— start Available records —

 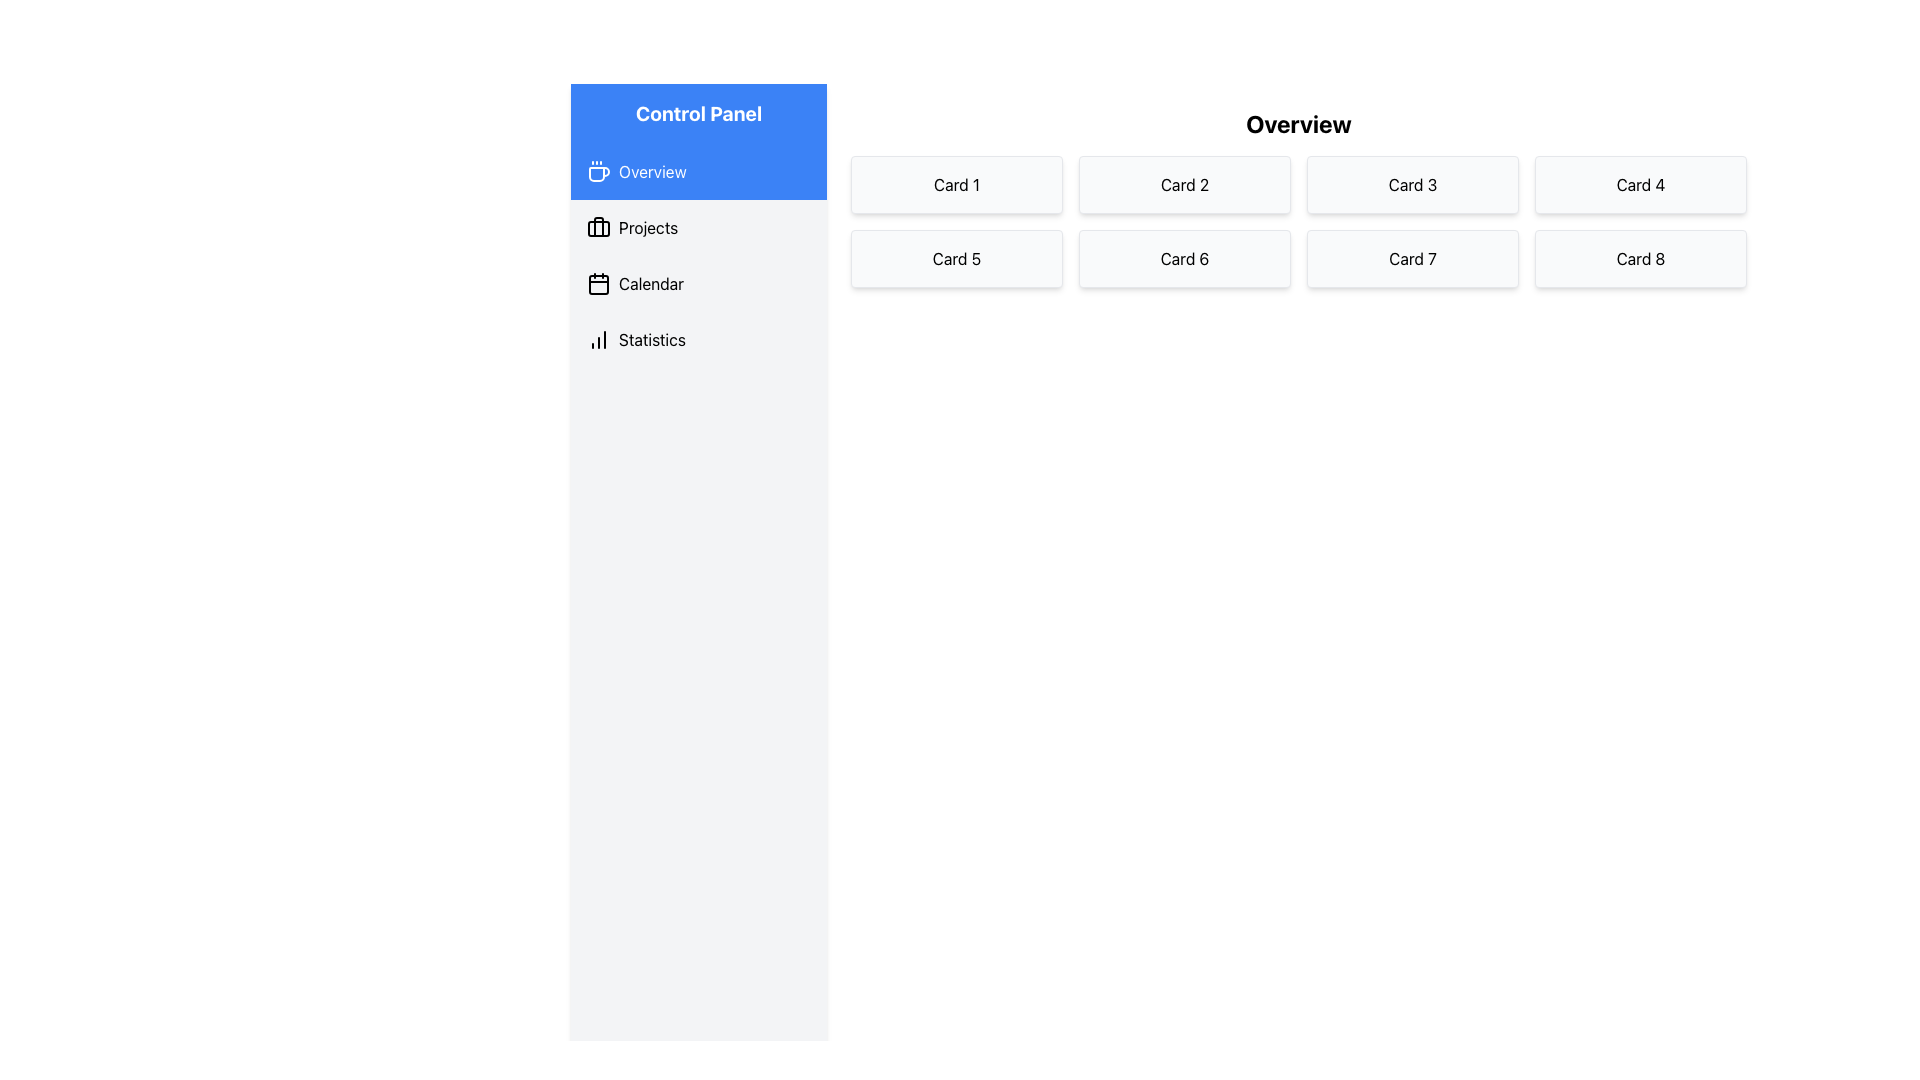 I want to click on the coffee cup icon located, so click(x=598, y=171).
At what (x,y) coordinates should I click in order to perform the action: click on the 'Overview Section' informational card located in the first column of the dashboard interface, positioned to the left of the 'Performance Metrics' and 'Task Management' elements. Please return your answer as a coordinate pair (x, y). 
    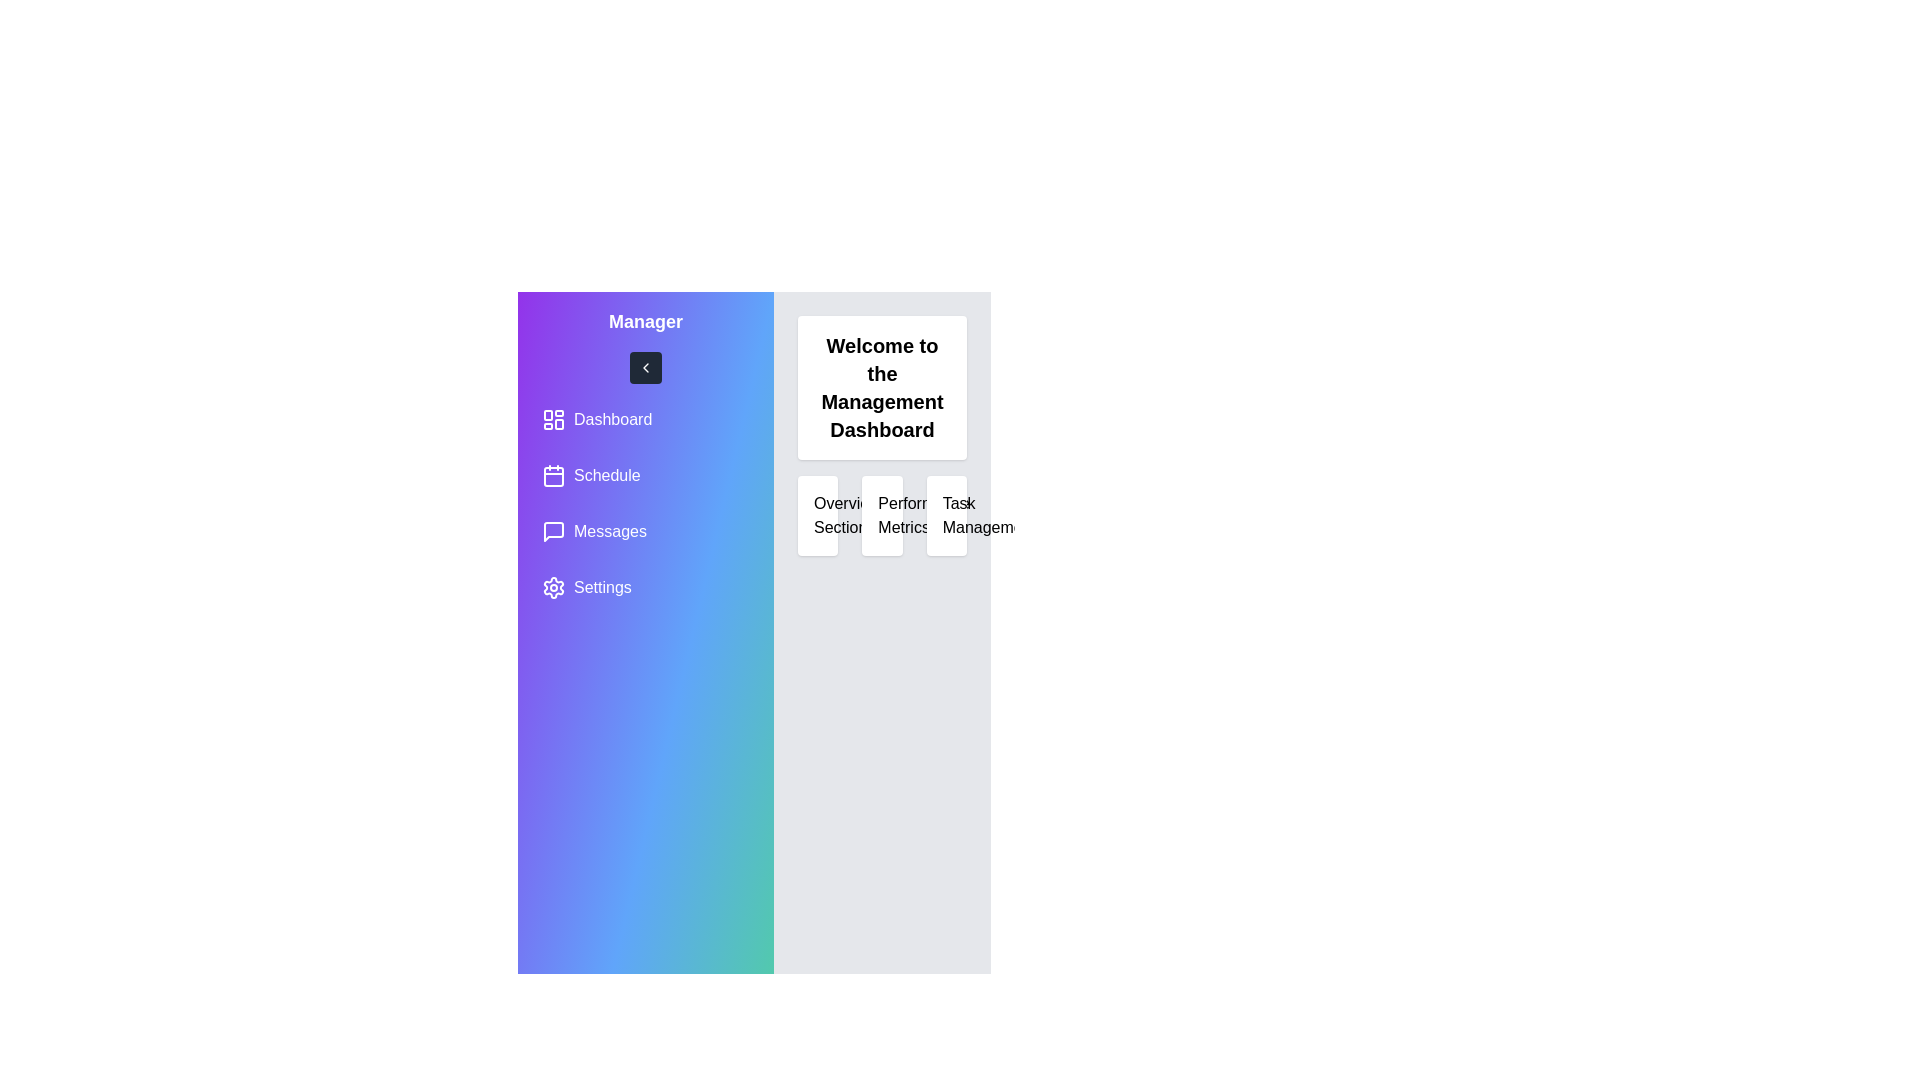
    Looking at the image, I should click on (818, 515).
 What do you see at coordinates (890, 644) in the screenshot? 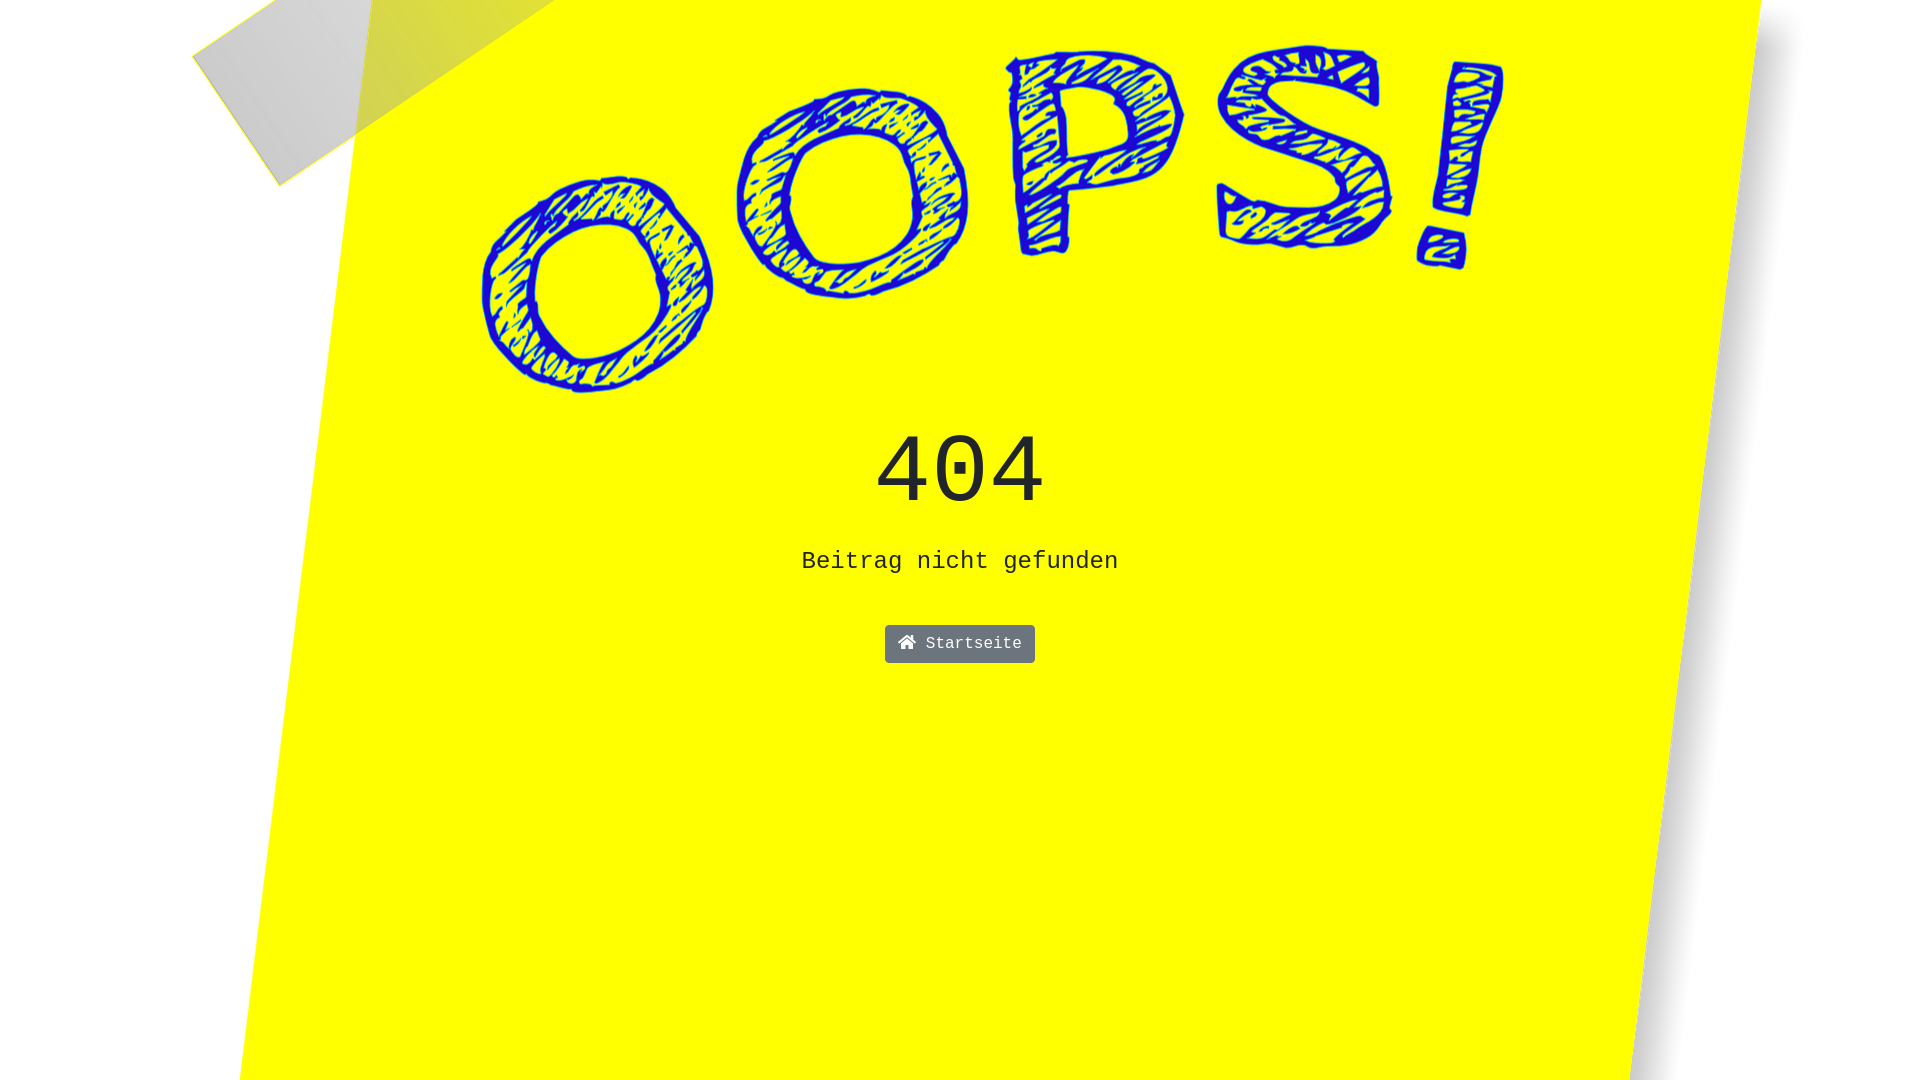
I see `'Startseite'` at bounding box center [890, 644].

— end Available records —

* **Exercise task**
Pull out every line above that contains the string "should", matching case exactly.

* **Correct response**
At what (x,y) coordinates should I click in order to perform the action: click on the 'Overview Section' informational card located in the first column of the dashboard interface, positioned to the left of the 'Performance Metrics' and 'Task Management' elements. Please return your answer as a coordinate pair (x, y). 
    Looking at the image, I should click on (818, 515).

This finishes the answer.